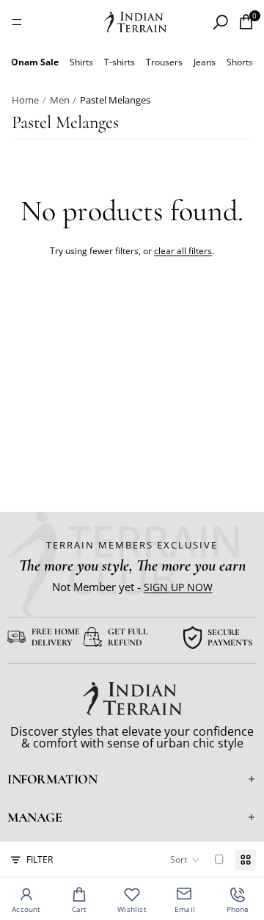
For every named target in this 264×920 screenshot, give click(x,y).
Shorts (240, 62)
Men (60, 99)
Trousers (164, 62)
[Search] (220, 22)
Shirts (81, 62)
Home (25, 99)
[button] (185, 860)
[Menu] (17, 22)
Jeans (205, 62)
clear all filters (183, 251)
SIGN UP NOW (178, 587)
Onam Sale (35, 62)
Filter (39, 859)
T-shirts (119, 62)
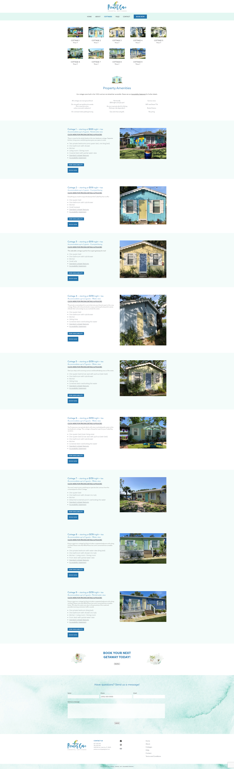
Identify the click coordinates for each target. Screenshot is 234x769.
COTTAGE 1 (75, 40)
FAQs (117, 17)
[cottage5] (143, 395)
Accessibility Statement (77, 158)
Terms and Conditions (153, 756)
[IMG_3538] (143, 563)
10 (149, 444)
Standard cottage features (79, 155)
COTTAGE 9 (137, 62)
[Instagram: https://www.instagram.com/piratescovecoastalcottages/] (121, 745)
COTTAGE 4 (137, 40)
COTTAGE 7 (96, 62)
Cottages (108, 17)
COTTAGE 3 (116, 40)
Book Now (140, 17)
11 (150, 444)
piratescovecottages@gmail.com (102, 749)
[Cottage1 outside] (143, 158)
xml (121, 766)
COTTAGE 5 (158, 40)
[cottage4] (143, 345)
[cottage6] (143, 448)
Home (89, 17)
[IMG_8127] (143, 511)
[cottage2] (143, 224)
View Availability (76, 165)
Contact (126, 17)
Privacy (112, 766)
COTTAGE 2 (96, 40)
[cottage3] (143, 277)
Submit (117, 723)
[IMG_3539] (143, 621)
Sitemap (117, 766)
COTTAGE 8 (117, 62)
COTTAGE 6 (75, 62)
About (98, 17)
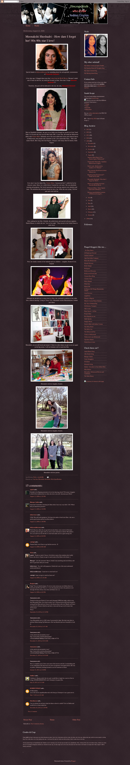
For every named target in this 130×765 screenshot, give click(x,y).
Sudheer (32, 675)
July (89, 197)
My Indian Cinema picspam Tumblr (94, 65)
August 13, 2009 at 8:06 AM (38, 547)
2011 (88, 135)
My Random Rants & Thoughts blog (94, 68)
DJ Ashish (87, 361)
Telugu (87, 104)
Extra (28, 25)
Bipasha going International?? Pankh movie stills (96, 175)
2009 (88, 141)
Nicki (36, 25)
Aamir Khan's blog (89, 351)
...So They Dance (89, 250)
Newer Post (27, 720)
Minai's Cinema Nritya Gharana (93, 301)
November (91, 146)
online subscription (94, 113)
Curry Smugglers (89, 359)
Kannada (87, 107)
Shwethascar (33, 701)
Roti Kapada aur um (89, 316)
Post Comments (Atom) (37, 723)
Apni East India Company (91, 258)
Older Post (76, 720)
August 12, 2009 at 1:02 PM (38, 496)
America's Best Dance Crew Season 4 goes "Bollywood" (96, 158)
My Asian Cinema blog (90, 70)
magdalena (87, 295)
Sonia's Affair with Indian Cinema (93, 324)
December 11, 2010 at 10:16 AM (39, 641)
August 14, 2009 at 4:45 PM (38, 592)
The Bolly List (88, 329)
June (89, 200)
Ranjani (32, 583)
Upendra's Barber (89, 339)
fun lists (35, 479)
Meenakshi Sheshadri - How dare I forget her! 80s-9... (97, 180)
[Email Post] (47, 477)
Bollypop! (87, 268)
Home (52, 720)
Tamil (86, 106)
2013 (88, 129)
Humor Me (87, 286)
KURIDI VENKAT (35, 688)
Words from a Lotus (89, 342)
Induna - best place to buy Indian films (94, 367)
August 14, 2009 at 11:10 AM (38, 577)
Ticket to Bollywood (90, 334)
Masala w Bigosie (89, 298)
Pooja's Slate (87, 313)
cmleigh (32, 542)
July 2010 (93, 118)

...

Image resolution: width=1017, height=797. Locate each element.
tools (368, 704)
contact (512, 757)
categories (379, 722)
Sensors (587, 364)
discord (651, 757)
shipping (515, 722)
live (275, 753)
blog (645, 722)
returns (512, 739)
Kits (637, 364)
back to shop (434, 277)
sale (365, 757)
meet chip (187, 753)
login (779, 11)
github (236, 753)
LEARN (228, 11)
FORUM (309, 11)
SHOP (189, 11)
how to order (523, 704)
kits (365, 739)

...

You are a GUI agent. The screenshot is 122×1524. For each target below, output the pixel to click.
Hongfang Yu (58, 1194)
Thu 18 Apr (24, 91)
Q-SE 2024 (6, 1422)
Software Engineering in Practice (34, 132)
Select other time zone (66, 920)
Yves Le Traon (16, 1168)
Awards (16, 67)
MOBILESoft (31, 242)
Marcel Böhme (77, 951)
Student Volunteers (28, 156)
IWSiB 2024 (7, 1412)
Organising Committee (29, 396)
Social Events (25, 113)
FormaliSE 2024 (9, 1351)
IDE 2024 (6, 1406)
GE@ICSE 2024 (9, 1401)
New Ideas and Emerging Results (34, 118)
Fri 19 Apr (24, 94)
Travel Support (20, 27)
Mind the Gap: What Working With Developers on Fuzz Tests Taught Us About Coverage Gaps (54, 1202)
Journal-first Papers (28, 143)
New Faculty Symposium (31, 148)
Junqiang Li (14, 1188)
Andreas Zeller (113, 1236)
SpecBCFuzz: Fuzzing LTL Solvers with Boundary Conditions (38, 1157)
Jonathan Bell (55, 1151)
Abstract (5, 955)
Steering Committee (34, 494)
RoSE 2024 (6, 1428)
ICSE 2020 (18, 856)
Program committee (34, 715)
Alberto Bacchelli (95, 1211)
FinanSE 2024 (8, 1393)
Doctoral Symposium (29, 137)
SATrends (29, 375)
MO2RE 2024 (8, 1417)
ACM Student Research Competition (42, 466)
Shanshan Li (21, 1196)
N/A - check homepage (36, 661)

TASK GOAL: Turn the entries from the line with "FormaliSE 2024 (9, 1351)" to the line with "N/A - check homepage (36, 661)" into a numbered list, omitting blank lines.

THE ANSWER:
1. FormaliSE 2024 (9, 1351)
2. IDE 2024 (6, 1406)
3. GE@ICSE 2024 (9, 1401)
4. New Ideas and Emerging Results (34, 118)
5. Fri 19 Apr (24, 94)
6. Travel Support (20, 27)
7. Mind the Gap: What Working With Developers on Fuzz Tests Taught Us About Coverage Gaps (54, 1202)
8. Journal-first Papers (28, 143)
9. New Faculty Symposium (31, 148)
10. Junqiang Li (14, 1188)
11. Andreas Zeller (113, 1236)
12. SpecBCFuzz: Fuzzing LTL Solvers with Boundary Conditions (38, 1157)
13. Jonathan Bell (55, 1151)
14. Abstract (5, 955)
15. Steering Committee (34, 494)
16. RoSE 2024 (6, 1428)
17. ICSE 2020 (18, 856)
18. Program committee (34, 715)
19. Alberto Bacchelli (95, 1211)
20. FinanSE 2024 (8, 1393)
21. Doctoral Symposium (29, 137)
22. SATrends (29, 375)
23. MO2RE 2024 (8, 1417)
24. ACM Student Research Competition (42, 466)
25. Shanshan Li (21, 1196)
26. N/A - check homepage (36, 661)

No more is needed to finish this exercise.